Она стала торопливо стаскивать тяжелый венок с могильного холма.
– Помогите же мне, – отрывисто произнесла она, – мне одной не под силу. Тащите его! Тащите!
Но у него так дрожали руки от страха и страсти, что он скорее мешал, чем помогал ей. Наконец она справилась с венком и не то со вздохом, не то со стоном упала плашмя на могильный холм. Уже лежа, потянула его за руку.
– Иди ко мне!
Он мельком увидел белизну ее колен и с помутившейся головой бросился на нее, ощупью нашел ее горячие губы и в смертельной истоме жадно припал к ним. Она исступленно обняла его.
Он чувствовал, что что-то страшное и дивное свершается в его жизни. Подобного счастья он еще никогда не испытывал. Ему казалось, что до этой минуты он не знал ни любви, ни страсти. Она была его первой женщиной. Та, с которой он навеки должен был соединиться в самой тайной, блаженной, смертельной близости. Эта близость ничем в мире уже расторгнута быть не могла. Они навеки неразрывно связаны. Сразу же в его отуманенной голове стал возникать план остаться в этом украинском городе навсегда. Или увезти ее с собой в Москву. Жениться на ней. И никогда, до самой смерти не расставаться с ней.
Она – он это чувствовал – делила его восторг, вся извивалась и дико и самозабвенно вскрикивала:
– Ах, хорошо, хорошо! Еще! Еще!
Потом, после изнурительно-страстных объятий, они долго лежали, тесно обнявшись.
Кругом была заколдованно-светлая ночь, бесконечно безмолвная, с бесконечно длинными тенями крестов и тополей. Они оба молчали, будто боясь нарушить лунное очарование безмолвия.
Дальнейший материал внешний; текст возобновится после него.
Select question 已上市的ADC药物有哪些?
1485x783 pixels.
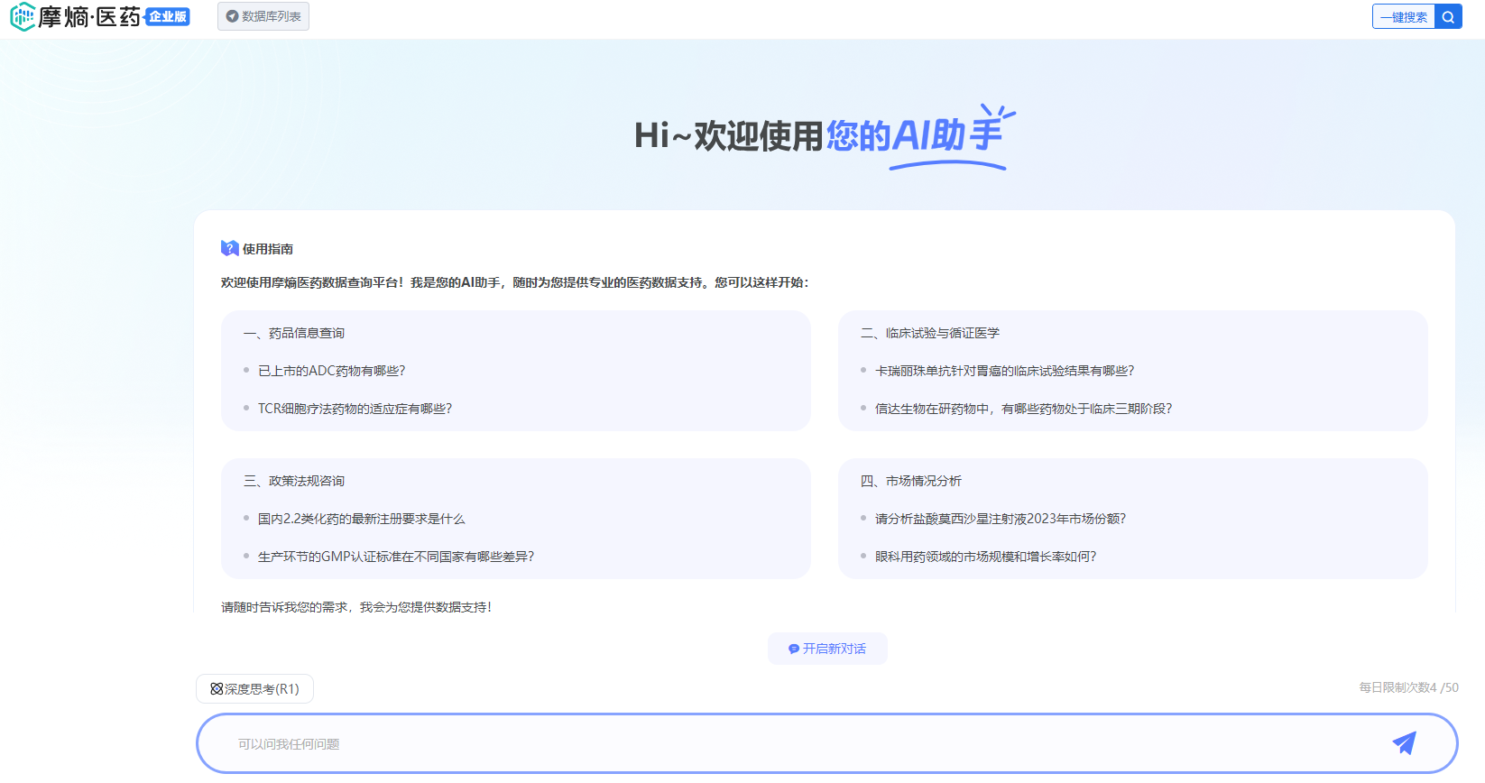331,371
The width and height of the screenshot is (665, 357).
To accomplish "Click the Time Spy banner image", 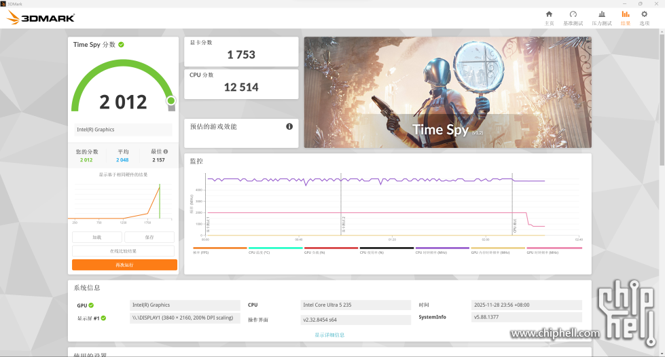I will (x=448, y=92).
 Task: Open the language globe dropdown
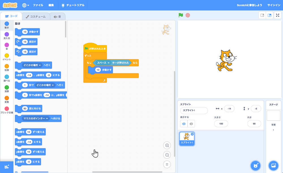(x=25, y=5)
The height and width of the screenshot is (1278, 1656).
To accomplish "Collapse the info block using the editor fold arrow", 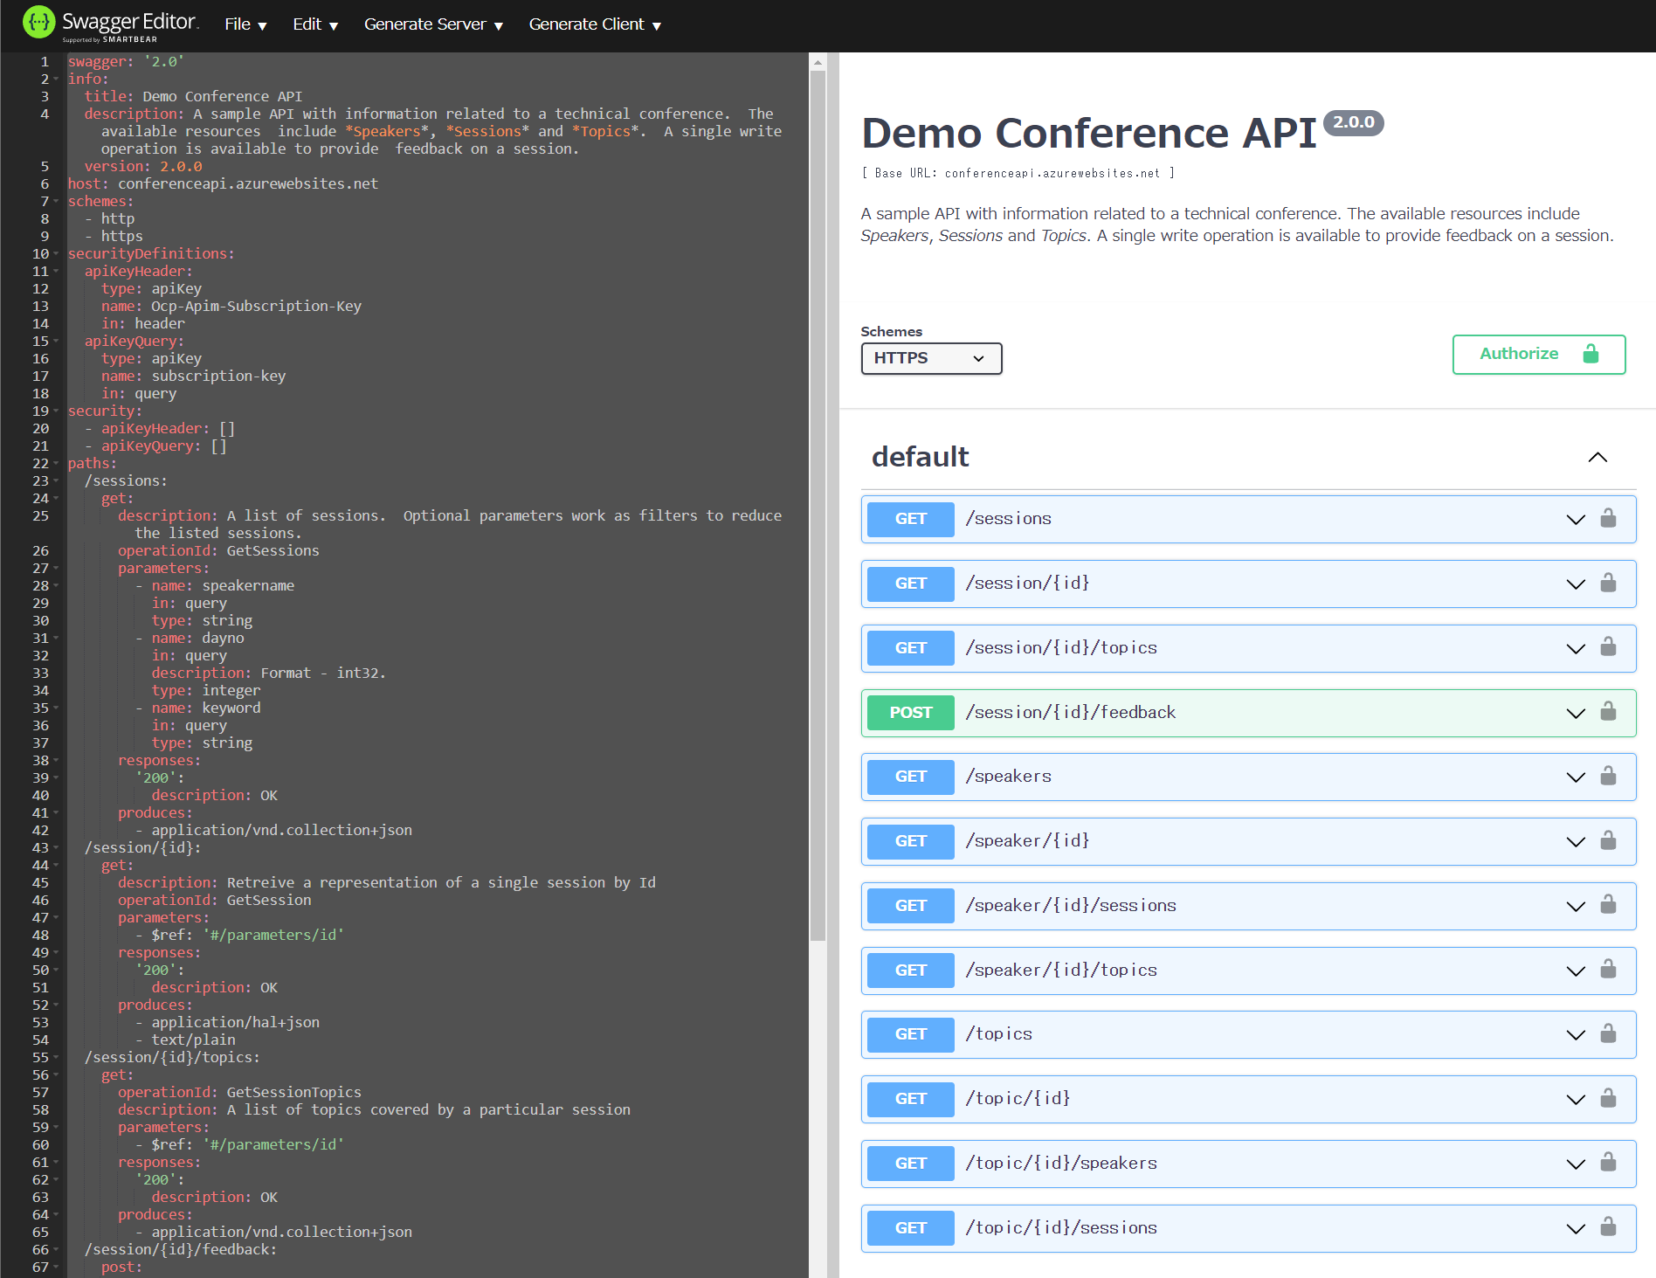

Ведь и без слов все было раз и навсегда понятно теперь, когда они нашли друг друга и уже не смогут расстаться.
Он, чувствуя восторг и благодарность, осторожно целовал ее маленькие круглые груди с крохотными сосками. «Да ведь она еще совсем девочка», – с мучительной нежностью думал он.
Она была бледна какой-то серебристой, лунной бледностью. Чернота ее глаз и волос стала еще черней. Никогда ни на чьем лице он не видел такого выражения блаженства.
Она счастливо и устало вздыхала и вдруг вся вытянулась, выскользнула из его объятий, ловким, гибким движением вскочила на ноги и принялась стряхивать со своего измятого платья прилипшие к нему комья земли.
Он тоже поднялся и во все возрастающем порыве восторга и благодарности стал на колени, покрывая поцелуями ее маленькие тупоносые козловые полусапожки, остро пахнувшие свежей землей и ваксой.
– Ой, что вы делаете? – вскрикнула она. – Встаньте! Я тороплюсь. Не мешайте мне. Не ровен час, свекровь меня хватится.
Она торопливо застегнула пуговицы лифа на груди и, держа шпильки в белых зубах, высоко подняв тонкие руки, оплела голову своей великолепной разметавшейся косой.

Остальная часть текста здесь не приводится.